Dont know what prototypes are? Think of them as a chain of things. Whenever you look for a property in your object, if it is defined there, thats what will be returned. If not, it will look for it in its prototype. The prototype will do the same thing until we arrive at the first object which doesnt have a prototype.
So when we call recordset("field")
we are using the function that we defined, but when we do recordset.moveNext()
, as recordset
doesnt have the moveNext
property, it will be looked in its prototype, in this case the custom object that we made, and it will return the function that have this
binded to the current poly-tdc element.
Firing things
The only thing left to do, is implement the Reset()
method, which will glue everything and allow us to fetch and filter our data. I will show it in chunks to explain piece by piece.
class TDC extends HTMLElement {
// ...
Reset(){
const $params = Object.fromEntries(
Array.from(this.querySelectorAll("param"))
.map( p => [p.getAttribute("name"), p.getAttribute("value")] )
);
const attr_params = Object.fromEntries([...this._params.entries()]);
let real_params = { ...$params, ...attr_params };
real_params.UseHeader = real_params.UseHeader.toLowerCase() == "true";
}
// ...
}
First of all, we get all the param
tags that are children of our poly-tdc element and get their name and value attributes. We make an object with them, having the name as key, and the value. We do the same with our _params
property (the one we use to store when setting via js) and we merge both.
import { parse as csvParse } from "csv-parse/browser/esm/sync";
class TDC extends HTMLElement {
// ...
Reset(){
// ...
const xhr = new XMLHttpRequest();
xhr.open('GET', real_params.DataURL, false);
xhr.send(null);
let records = csvParse(xhr.responseText, {
skip_empty_lines: true,
columns: real_params.UseHeader,
escape: real_params.EscapeChar,
delimiter: real_params.FieldDelim,
quote: real_params.TextQualifier
});
}
// ...
}
Here we make a request to our url and parse its response as a csv file into the records variable using our defined params. Here is the nasty thing with XMLttpRequest, as our Reset method works in a sync manner (as this is how it was defined in its origin), we cant use fetch, or at least the async way. For the csv parsing we are using the csv-parse library in its sync version for the same reason.
// ...
import filterParser from "./grammar.jison"

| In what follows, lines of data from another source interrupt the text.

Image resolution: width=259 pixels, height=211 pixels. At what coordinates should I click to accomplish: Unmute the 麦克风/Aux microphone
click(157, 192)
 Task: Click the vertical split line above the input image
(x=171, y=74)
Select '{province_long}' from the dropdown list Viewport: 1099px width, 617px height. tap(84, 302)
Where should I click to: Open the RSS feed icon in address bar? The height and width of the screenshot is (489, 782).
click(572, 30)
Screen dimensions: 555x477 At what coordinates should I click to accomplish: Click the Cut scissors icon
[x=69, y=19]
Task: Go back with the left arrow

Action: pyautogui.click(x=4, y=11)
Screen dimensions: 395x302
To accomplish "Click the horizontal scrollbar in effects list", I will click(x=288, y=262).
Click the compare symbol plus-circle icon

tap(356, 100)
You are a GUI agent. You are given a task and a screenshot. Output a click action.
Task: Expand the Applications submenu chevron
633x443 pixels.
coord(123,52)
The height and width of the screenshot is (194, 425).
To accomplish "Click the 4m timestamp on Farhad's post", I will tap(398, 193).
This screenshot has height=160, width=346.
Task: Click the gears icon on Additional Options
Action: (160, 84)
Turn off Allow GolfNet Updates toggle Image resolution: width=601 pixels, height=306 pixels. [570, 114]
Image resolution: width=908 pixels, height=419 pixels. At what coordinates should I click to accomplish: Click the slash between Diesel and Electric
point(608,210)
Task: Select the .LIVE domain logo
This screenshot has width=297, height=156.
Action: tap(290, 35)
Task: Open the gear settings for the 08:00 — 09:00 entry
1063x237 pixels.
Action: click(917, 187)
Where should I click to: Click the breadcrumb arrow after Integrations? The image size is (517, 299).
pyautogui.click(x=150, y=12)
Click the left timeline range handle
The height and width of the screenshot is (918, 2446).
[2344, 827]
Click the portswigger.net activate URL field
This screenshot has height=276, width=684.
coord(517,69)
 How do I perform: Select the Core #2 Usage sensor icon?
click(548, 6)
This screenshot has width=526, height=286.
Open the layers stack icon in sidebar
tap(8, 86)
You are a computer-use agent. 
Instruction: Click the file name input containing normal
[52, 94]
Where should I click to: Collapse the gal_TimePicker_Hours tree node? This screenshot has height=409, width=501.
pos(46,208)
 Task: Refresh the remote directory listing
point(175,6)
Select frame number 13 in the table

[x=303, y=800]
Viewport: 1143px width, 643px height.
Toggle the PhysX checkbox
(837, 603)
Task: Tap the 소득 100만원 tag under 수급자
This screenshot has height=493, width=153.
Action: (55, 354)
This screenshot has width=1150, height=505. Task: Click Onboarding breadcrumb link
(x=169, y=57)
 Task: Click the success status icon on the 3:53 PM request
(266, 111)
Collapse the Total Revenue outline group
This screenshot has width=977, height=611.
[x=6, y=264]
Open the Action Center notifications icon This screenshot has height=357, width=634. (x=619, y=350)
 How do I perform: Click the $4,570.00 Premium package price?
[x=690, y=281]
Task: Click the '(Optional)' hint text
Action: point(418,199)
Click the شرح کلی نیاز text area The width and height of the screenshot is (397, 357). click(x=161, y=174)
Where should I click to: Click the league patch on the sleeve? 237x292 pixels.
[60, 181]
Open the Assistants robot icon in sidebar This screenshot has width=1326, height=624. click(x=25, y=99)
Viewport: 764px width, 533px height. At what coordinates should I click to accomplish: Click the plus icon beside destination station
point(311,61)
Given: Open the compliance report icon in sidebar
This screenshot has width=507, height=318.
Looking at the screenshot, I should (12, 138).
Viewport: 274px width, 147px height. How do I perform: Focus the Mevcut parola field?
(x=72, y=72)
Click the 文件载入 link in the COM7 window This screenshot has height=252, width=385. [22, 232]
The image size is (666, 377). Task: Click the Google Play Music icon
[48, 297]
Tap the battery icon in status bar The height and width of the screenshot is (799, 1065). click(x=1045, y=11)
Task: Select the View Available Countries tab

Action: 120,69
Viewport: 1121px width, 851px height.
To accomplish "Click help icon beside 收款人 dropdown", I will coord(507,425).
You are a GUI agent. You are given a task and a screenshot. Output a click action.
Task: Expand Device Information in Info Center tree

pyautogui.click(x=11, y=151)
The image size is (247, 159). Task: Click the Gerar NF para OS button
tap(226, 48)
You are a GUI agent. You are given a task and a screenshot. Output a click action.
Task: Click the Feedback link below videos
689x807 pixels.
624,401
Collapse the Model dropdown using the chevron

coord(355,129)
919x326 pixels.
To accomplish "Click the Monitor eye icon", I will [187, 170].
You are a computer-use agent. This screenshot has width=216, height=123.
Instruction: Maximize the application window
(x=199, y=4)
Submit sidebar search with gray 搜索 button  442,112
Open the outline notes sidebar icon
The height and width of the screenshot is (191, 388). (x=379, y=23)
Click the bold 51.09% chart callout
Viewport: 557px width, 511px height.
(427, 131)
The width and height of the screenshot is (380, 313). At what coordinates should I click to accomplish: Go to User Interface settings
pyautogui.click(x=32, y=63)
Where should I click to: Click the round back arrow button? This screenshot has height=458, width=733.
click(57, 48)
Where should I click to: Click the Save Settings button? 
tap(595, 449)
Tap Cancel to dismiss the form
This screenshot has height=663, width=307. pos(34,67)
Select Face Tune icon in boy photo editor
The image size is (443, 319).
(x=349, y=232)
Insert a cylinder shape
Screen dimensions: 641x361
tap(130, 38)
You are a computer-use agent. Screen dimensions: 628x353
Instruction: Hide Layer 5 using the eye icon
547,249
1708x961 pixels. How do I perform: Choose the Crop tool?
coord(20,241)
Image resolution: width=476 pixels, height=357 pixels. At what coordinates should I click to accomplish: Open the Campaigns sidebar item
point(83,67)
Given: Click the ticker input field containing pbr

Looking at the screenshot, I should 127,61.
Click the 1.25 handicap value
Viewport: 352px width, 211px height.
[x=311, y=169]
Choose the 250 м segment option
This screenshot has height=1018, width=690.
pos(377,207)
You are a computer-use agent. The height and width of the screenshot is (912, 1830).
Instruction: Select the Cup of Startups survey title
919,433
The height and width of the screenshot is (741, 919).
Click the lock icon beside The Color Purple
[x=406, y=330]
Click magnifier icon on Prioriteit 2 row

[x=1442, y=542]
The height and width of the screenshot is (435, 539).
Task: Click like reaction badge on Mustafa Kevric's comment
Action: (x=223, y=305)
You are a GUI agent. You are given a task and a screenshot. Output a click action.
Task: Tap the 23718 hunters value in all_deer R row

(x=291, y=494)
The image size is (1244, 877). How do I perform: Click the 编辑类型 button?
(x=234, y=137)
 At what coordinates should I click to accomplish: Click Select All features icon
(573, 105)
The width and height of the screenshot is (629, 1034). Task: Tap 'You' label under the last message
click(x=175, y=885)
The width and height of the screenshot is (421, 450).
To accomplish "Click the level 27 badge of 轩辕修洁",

class TDC extends HTMLElement {
// ...
Reset(){
// ...
if( real_params.filter.trim() ){
const filterer = filterParser.parse(real_params.filter);
records = records.filter(filterer);
}
if( real_params.Sort.trim() ){
records.sort(function(a,b){
if( real_params.sortAscending ){
return a[real_params.Sort] <= b[real_params.Sort]
}else{
return a[real_params.Sort] >= b[real_params.Sort]
}
});
}
this._data = records;
this._index = 0;
}
// ...
}
Here we apply the filter if we have any and sort the data. This isnt the most efficient way of doing it, but its good enough for now. If you are wondering what that .jison import is, or how the filterer works, i will explain in detail in the next section. For now, its a function that returns true or false when the given row is accepted or not by our filter. The jison file is preprocessed by Rollup at build time. This is not standard js imports.
The filterer
Here comes the star of the show. The reason why this is a standalone post and not a simple section in the previous one. First we have to understand how our filter property works. For this im going to use the example in the only documentation i could find.
Syntax
(Column1 > 10 & Column3 = lime) | Column4 < 5
This filter matches any row that has a Column1 with a value greater than 10 and a Column3 equal to lime, or a Column4 less than 5. Something that if you know some programming is what you would expect.
But this is only one example, it doesnt tell us what operators are available or what are the rules of precendence between them. Luckily for us, in that documentation page, we have the full grammar.
Complex ::== Simple
::== Simple '&' Simple [ '&' Simple ... ]
::== Simple '|' Simple [ '|' Simple ... ]
Simple ::== '(' Complex ')'
::== Atom Relop Atom
Relop ::== '=' | '>' | '>=' | '<' | '<=' | '<>'
Atom ::== Characters up to a (, ), >, <, =, & or |
If you know something about grammars, maybe you recognize that this is written in BNF. If not, i will try my best to explain what a grammar is.
Quoting wikipedia:
A formal grammar is a set of rules for rewriting strings, along with a “start symbol” from which rewriting starts.
A rule is one of the lines of the previous code. They have two parts, the one to the left of the ::=
and the one to the right. Whenever you see an appearance of something in the left, you replace it with whats in the right. Starting from the “start symbol”, which in this case is the one called Complex. Whats inside the [ … ] its the BNF way of saying that this part is optional, you could put it or not. The | character is used to separate the different options. But it shouldnt be confused with ‘|’ which is the literal character.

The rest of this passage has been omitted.